» **Supplied data**:
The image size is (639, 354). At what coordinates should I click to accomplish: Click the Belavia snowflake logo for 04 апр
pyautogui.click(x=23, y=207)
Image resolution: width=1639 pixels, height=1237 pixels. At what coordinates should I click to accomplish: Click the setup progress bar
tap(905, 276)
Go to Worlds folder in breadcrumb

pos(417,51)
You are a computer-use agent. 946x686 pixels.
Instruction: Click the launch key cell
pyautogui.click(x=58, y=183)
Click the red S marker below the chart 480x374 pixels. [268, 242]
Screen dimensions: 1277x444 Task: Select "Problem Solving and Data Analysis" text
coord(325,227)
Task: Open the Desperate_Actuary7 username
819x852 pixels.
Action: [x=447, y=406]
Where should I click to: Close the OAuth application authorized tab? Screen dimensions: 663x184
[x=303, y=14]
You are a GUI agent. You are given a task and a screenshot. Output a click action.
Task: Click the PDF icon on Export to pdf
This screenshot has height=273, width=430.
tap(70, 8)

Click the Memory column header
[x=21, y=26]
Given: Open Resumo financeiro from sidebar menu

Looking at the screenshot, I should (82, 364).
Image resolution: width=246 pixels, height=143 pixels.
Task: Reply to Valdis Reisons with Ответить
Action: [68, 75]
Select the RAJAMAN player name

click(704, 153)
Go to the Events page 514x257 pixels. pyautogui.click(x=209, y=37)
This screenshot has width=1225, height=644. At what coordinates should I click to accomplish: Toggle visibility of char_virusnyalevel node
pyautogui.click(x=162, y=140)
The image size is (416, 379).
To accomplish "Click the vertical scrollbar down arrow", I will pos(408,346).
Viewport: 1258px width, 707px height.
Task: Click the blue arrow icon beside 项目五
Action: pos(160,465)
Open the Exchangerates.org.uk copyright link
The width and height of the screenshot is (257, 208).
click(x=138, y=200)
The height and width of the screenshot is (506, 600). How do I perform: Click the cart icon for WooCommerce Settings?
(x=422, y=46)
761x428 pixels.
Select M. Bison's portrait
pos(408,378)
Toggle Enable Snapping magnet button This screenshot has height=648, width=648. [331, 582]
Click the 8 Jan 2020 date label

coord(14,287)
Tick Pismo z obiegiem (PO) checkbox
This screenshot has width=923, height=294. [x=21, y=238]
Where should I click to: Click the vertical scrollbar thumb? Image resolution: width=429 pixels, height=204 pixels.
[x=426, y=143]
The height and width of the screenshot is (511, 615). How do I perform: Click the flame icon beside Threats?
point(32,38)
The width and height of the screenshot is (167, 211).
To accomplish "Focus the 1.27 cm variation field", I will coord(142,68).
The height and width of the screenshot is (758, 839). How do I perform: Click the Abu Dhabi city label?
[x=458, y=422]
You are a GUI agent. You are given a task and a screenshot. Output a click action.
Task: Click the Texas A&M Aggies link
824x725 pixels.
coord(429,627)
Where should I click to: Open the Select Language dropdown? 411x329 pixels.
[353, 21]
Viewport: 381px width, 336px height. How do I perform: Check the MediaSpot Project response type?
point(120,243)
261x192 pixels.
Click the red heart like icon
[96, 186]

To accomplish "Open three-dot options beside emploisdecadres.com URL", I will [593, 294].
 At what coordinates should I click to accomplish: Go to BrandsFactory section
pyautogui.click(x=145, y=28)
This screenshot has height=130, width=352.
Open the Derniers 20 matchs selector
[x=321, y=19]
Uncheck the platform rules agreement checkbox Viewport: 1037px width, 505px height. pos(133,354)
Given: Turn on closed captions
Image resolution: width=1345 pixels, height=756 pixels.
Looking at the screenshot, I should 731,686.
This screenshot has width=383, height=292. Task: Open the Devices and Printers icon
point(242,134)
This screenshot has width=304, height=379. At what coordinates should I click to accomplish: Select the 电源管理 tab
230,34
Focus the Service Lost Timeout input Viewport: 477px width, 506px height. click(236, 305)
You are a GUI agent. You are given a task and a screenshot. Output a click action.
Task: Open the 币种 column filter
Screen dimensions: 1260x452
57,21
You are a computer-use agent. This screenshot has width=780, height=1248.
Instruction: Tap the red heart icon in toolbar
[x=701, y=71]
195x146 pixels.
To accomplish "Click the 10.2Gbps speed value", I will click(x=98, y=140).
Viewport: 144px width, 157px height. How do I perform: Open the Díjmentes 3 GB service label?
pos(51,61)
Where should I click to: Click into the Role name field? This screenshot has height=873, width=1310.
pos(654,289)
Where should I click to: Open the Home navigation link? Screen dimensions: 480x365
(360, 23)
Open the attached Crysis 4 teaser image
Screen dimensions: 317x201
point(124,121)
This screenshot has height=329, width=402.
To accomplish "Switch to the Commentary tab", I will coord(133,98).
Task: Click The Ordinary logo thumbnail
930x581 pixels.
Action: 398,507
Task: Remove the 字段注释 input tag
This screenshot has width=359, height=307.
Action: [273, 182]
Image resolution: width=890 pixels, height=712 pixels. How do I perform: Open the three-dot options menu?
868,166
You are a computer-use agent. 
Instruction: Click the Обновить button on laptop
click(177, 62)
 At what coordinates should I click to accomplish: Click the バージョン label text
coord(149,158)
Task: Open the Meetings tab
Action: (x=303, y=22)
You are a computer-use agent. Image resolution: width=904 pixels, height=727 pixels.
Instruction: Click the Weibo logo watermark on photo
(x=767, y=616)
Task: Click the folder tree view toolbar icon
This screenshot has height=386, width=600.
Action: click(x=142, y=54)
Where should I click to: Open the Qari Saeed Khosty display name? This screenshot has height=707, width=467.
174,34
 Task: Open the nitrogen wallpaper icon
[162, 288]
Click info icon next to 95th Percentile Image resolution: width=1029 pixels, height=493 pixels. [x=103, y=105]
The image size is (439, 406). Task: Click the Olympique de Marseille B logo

» **Task objective**:
Print the listing in full, exactly as given.

» **Answer area**:
The image size is (639, 354). At what coordinates should I click to accomplish: Click the Belavia snowflake logo for 04 апр
pyautogui.click(x=23, y=207)
Image resolution: width=1639 pixels, height=1237 pixels. At what coordinates should I click to accomplish: Click the setup progress bar
tap(905, 276)
Go to Worlds folder in breadcrumb

pos(417,51)
You are a computer-use agent. 946x686 pixels.
Instruction: Click the launch key cell
pyautogui.click(x=58, y=183)
Click the red S marker below the chart 480x374 pixels. [268, 242]
Screen dimensions: 1277x444 Task: Select "Problem Solving and Data Analysis" text
coord(325,227)
Task: Open the Desperate_Actuary7 username
819x852 pixels.
Action: [x=447, y=406]
Where should I click to: Close the OAuth application authorized tab? Screen dimensions: 663x184
[x=303, y=14]
You are a GUI agent. You are given a task and a screenshot. Output a click action.
Task: Click the PDF icon on Export to pdf
This screenshot has height=273, width=430.
tap(70, 8)

Click the Memory column header
[x=21, y=26]
Given: Open Resumo financeiro from sidebar menu

Looking at the screenshot, I should (82, 364).
Image resolution: width=246 pixels, height=143 pixels.
Task: Reply to Valdis Reisons with Ответить
Action: [68, 75]
Select the RAJAMAN player name

click(704, 153)
Go to the Events page 514x257 pixels. pyautogui.click(x=209, y=37)
This screenshot has width=1225, height=644. At what coordinates should I click to accomplish: Toggle visibility of char_virusnyalevel node
pyautogui.click(x=162, y=140)
The image size is (416, 379).
To accomplish "Click the vertical scrollbar down arrow", I will pos(408,346).
Viewport: 1258px width, 707px height.
Task: Click the blue arrow icon beside 项目五
Action: pos(160,465)
Open the Exchangerates.org.uk copyright link
The width and height of the screenshot is (257, 208).
click(x=138, y=200)
The height and width of the screenshot is (506, 600). How do I perform: Click the cart icon for WooCommerce Settings?
(x=422, y=46)
761x428 pixels.
Select M. Bison's portrait
pos(408,378)
Toggle Enable Snapping magnet button This screenshot has height=648, width=648. [331, 582]
Click the 8 Jan 2020 date label

coord(14,287)
Tick Pismo z obiegiem (PO) checkbox
This screenshot has width=923, height=294. [x=21, y=238]
Where should I click to: Click the vertical scrollbar thumb? Image resolution: width=429 pixels, height=204 pixels.
[x=426, y=143]
The height and width of the screenshot is (511, 615). How do I perform: Click the flame icon beside Threats?
point(32,38)
The width and height of the screenshot is (167, 211).
To accomplish "Focus the 1.27 cm variation field", I will coord(142,68).
The height and width of the screenshot is (758, 839). How do I perform: Click the Abu Dhabi city label?
[x=458, y=422]
You are a GUI agent. You are given a task and a screenshot. Output a click action.
Task: Click the Texas A&M Aggies link
824x725 pixels.
coord(429,627)
Where should I click to: Open the Select Language dropdown? 411x329 pixels.
[353, 21]
Viewport: 381px width, 336px height. How do I perform: Check the MediaSpot Project response type?
point(120,243)
261x192 pixels.
Click the red heart like icon
[96, 186]

To accomplish "Open three-dot options beside emploisdecadres.com URL", I will [593, 294].
 At what coordinates should I click to accomplish: Go to BrandsFactory section
pyautogui.click(x=145, y=28)
This screenshot has height=130, width=352.
Open the Derniers 20 matchs selector
[x=321, y=19]
Uncheck the platform rules agreement checkbox Viewport: 1037px width, 505px height. pos(133,354)
Given: Turn on closed captions
Image resolution: width=1345 pixels, height=756 pixels.
Looking at the screenshot, I should 731,686.
This screenshot has width=383, height=292. Task: Open the Devices and Printers icon
point(242,134)
This screenshot has width=304, height=379. At what coordinates should I click to accomplish: Select the 电源管理 tab
230,34
Focus the Service Lost Timeout input Viewport: 477px width, 506px height. click(236, 305)
You are a GUI agent. You are given a task and a screenshot. Output a click action.
Task: Open the 币种 column filter
Screen dimensions: 1260x452
57,21
You are a computer-use agent. This screenshot has width=780, height=1248.
Instruction: Tap the red heart icon in toolbar
[x=701, y=71]
195x146 pixels.
To accomplish "Click the 10.2Gbps speed value", I will click(x=98, y=140).
Viewport: 144px width, 157px height. How do I perform: Open the Díjmentes 3 GB service label?
pos(51,61)
Where should I click to: Click into the Role name field? This screenshot has height=873, width=1310.
pos(654,289)
Where should I click to: Open the Home navigation link? Screen dimensions: 480x365
(360, 23)
Open the attached Crysis 4 teaser image
Screen dimensions: 317x201
point(124,121)
This screenshot has height=329, width=402.
To accomplish "Switch to the Commentary tab", I will coord(133,98).
Task: Click The Ordinary logo thumbnail
930x581 pixels.
Action: 398,507
Task: Remove the 字段注释 input tag
This screenshot has width=359, height=307.
Action: [273, 182]
Image resolution: width=890 pixels, height=712 pixels. How do I perform: Open the three-dot options menu?
868,166
You are a computer-use agent. 
Instruction: Click the Обновить button on laptop
click(177, 62)
 At what coordinates should I click to accomplish: Click the バージョン label text
coord(149,158)
Task: Open the Meetings tab
Action: (x=303, y=22)
You are a computer-use agent. Image resolution: width=904 pixels, height=727 pixels.
Instruction: Click the Weibo logo watermark on photo
(x=767, y=616)
Task: Click the folder tree view toolbar icon
This screenshot has height=386, width=600.
Action: click(x=142, y=54)
Where should I click to: Open the Qari Saeed Khosty display name? This screenshot has height=707, width=467.
174,34
 Task: Open the nitrogen wallpaper icon
[162, 288]
Click info icon next to 95th Percentile Image resolution: width=1029 pixels, height=493 pixels. [x=103, y=105]
The image size is (439, 406). Task: Click the Olympique de Marseille B logo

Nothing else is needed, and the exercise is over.